岩井俊二監督の『市川崑物語』を観て、ぽつぽつと市川監督の、そして脚本、和田夏十さんの映画を観るようになったのに・・・残念です。
あと、もう、2,3本は映画を撮りたい、とヘビースモーカーで有名だった監督は煙草をやめていたそうですが。

 この映画は、市川監督の映画の話になると必ず、といっていいほど出てくる有名な映画で、本当はDVDでなく、スクリーンでなんとか観たかった映画です。

 しかし、DVDであっても、その映画の無駄のなさ、風刺のきいた内容、時にはユーモラスなミステリであり、同時に性的であり、男と女の物語であり、映像はキレよくスタイリッシュであり・・・堪能できました。

 テレビ局のプロデューサー、風(船越英二)には、本妻の他に9人もの愛人がいる。
本妻(山本富士子)はレストランを経営している他、9人の愛人=女の人はすべてなにかしらの仕事を持っています。
自分は愛人、と割り切っている女優(岸恵子)もいれば、夫をなくし、テレビ局の印刷の会社をしているものの不安がある子持ちの女性(宮城まり子)は、本気で、風との結婚を望んでいる、、、、。
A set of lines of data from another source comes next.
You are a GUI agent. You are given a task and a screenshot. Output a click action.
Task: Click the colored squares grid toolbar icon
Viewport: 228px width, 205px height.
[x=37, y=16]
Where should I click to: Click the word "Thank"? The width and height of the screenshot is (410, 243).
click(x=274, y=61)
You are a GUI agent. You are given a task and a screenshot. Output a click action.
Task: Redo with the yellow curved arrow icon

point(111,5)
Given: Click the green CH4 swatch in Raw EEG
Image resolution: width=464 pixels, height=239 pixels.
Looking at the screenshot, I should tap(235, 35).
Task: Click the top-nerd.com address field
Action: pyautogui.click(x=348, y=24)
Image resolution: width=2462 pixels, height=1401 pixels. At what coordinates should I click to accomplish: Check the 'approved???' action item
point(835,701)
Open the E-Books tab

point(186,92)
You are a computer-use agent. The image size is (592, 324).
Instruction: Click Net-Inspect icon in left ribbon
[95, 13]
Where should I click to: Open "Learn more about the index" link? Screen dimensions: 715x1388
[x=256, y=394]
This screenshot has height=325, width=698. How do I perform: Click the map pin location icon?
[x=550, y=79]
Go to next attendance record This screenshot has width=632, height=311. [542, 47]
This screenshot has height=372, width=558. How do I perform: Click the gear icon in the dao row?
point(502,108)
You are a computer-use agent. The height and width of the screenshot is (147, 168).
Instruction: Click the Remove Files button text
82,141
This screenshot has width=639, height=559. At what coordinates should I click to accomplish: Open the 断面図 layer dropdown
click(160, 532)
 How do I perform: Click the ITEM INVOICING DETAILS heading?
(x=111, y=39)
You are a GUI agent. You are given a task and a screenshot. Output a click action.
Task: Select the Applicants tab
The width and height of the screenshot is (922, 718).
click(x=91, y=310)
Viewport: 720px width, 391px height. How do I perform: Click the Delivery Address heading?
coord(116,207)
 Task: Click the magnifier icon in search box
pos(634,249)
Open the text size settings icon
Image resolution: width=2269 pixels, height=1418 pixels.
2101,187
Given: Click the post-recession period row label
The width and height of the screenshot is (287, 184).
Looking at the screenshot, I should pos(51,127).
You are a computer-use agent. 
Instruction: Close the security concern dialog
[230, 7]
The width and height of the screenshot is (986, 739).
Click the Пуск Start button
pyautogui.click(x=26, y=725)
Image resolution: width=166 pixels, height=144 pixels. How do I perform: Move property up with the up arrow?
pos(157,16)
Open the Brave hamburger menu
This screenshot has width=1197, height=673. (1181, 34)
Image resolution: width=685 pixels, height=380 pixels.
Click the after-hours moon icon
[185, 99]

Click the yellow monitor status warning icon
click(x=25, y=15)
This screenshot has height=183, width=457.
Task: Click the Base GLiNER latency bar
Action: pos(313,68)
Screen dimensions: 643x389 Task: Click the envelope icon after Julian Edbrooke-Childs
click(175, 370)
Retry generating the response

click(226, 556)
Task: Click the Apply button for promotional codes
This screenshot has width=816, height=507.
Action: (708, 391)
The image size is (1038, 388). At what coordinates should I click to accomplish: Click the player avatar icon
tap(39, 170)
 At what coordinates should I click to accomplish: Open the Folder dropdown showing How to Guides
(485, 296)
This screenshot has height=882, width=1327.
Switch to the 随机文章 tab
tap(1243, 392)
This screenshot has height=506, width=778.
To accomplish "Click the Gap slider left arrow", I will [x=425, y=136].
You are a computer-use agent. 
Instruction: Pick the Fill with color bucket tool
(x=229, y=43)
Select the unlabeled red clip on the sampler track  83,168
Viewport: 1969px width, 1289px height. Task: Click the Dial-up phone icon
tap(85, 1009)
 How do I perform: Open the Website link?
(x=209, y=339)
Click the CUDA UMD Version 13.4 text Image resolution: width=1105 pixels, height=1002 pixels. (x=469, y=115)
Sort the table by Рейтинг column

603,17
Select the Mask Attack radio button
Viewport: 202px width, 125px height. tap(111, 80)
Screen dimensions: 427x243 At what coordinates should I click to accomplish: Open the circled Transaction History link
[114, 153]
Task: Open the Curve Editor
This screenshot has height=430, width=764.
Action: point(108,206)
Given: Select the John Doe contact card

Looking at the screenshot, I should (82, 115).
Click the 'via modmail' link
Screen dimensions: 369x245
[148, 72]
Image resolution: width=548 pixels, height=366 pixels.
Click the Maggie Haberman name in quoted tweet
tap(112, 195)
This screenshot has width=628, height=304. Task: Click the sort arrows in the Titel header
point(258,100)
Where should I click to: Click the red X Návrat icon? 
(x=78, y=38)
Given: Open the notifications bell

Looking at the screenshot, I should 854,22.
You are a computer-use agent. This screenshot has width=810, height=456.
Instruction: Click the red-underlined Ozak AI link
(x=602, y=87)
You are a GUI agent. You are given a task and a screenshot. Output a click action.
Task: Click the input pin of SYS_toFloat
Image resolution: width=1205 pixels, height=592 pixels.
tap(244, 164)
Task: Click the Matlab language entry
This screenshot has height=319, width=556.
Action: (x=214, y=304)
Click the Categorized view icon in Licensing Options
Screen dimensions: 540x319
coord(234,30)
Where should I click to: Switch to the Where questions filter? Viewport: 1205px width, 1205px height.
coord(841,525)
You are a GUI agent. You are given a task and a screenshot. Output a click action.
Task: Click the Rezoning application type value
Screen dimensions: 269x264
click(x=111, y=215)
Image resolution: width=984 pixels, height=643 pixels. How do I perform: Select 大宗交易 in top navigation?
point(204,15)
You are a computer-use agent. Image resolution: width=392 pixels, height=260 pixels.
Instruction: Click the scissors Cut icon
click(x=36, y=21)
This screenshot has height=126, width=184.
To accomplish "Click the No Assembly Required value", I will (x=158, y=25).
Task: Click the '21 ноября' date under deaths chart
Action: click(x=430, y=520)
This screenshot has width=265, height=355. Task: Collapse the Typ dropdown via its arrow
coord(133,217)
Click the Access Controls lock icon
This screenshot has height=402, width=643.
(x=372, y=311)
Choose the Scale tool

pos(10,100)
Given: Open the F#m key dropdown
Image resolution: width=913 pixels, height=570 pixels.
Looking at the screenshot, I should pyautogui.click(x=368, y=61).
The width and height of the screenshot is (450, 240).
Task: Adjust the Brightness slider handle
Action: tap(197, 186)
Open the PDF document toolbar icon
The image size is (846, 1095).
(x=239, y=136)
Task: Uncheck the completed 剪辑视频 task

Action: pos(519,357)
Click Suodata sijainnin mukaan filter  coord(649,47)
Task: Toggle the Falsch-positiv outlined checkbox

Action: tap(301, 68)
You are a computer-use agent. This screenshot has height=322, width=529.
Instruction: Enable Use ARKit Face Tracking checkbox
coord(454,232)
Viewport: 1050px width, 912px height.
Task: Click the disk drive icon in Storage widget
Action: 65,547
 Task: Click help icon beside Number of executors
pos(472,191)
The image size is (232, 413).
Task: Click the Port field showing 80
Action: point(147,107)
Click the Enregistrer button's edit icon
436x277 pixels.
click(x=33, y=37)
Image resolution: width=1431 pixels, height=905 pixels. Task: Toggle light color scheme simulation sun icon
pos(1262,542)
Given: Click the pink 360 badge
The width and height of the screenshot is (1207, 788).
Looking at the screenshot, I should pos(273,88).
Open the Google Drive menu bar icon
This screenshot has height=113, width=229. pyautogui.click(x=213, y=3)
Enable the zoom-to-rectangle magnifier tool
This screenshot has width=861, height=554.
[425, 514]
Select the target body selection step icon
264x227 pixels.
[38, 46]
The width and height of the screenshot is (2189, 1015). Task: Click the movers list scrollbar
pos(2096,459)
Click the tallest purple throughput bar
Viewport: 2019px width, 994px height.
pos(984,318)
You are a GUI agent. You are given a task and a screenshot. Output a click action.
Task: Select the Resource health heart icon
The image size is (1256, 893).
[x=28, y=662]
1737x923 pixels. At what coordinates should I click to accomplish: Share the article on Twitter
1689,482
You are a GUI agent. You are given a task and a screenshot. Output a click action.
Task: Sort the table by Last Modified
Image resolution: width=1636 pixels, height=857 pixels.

 女の人たちがすごい女優さんですよね・・・・山本富士子、岸恵子、岸田今日子、宮城まり子、中村玉緒・・・・・皆、風という男に惹かれてはいますが、同時に浮気な男である、ということも十分承知している・・・って怖いですね。

 風という男を演じた船越英二は、プロデューサーで忙しいんだ、と口では言っていても、なんだか全然仕事してないみたいなところが面白いですね。
当時のテレビ局の喧噪、というのもいやってほど出てくるのですが、クレイジーキャッツの番組担当・・・といっても後ろでカツライスを食べているだけ、とか。

 本当に「風」のように女の間を渡り歩き、女たちは「風邪」をひいたように、風に惹かれてしまう。
でも、あまりに浮気症だもの・・・・女たちの不満はあります。
「あんな男、死んでしまえばいいんだわ。そう、事故にあうとか、病気になるとか・・・いるから皆が取り合うのよ」なんて話から・・・本妻+9人の愛人、十人の女で、「本当に殺してしまおうか」になってしまう。

 それを知った風という男のうろたえぶりって、ほんとうに良かったですね。
なんだかんだ言っても本妻には頭があがらず、ぼんぼんで、「こ、ころされる・・・?」とびびって本妻のところに逃げ込んだりします。
その時の風のイメージ映像(妄想)が、砂丘でトレンチコートを着た十人の女に囲まれて・・・・という映像がものすごく、美しく怖くて、スタイリッシュです。
ところが本妻、したたかですねぇ。

 さて、皆の不満を解消するための殺しの計画、どうなるんでしょう。
女たちは風を憎むというより、なんとか自分のものにならないか?と思っている。そして風という男は優しい・・・と口にする。
そんな中で、愛人第一号?の女優、岸恵子は

「確かに優しいわ。でも、誰にでも優しいってことは、誰にも優しくないってことよ」

と言い切るあたり、すごい。
確かにそうなんです。誰かを泣かしても平気・・・そんな優しさというより、自分勝手なだけですね。
それでもなんとも憎めないおしゃれで粋で、ぼんぼんの船越英二。

 たくさんの人物をテキパキと描いていく手法、着物姿の美しさもあれば、おしゃれな洋服のかわいらしさも同時に描く。
顔のアップや会話の時も、誰か女の後ろ頭が中心にあって、左側に顔を映すというのが多いのです。
なんとなく、会話をしているときの「相手の表情」をうしろ頭だけで、あらわしてしまうところなど上手いですね。

 男の役割、女の役割・・・男の気持、女の気持・・・・そんなものをテキパキと描き、そして意外なラスト。
本当に男を殺すのは、「銃で命を奪うことではない」という怖さ。
9人の女たちの個性的な描き分け。これが「理想の女(または男)」なんてものはない。

これが人間、大人の男と女というものなのだ、という和田夏十さんの脚本は巧みで、無駄がない。
モノクロの映像の良さを、存分に楽しめる映画でもありました。
特に冒頭の女たちが集まるところの光と影の使い方なんて、本当に美しいと同時に巧みだ、と思います。

 浮気男・・・というのも結構、大変なんだな・・・それでも懲りないんだな・・・という「男」を甘やかすことに喝!を入れているような爽快感がありましたね。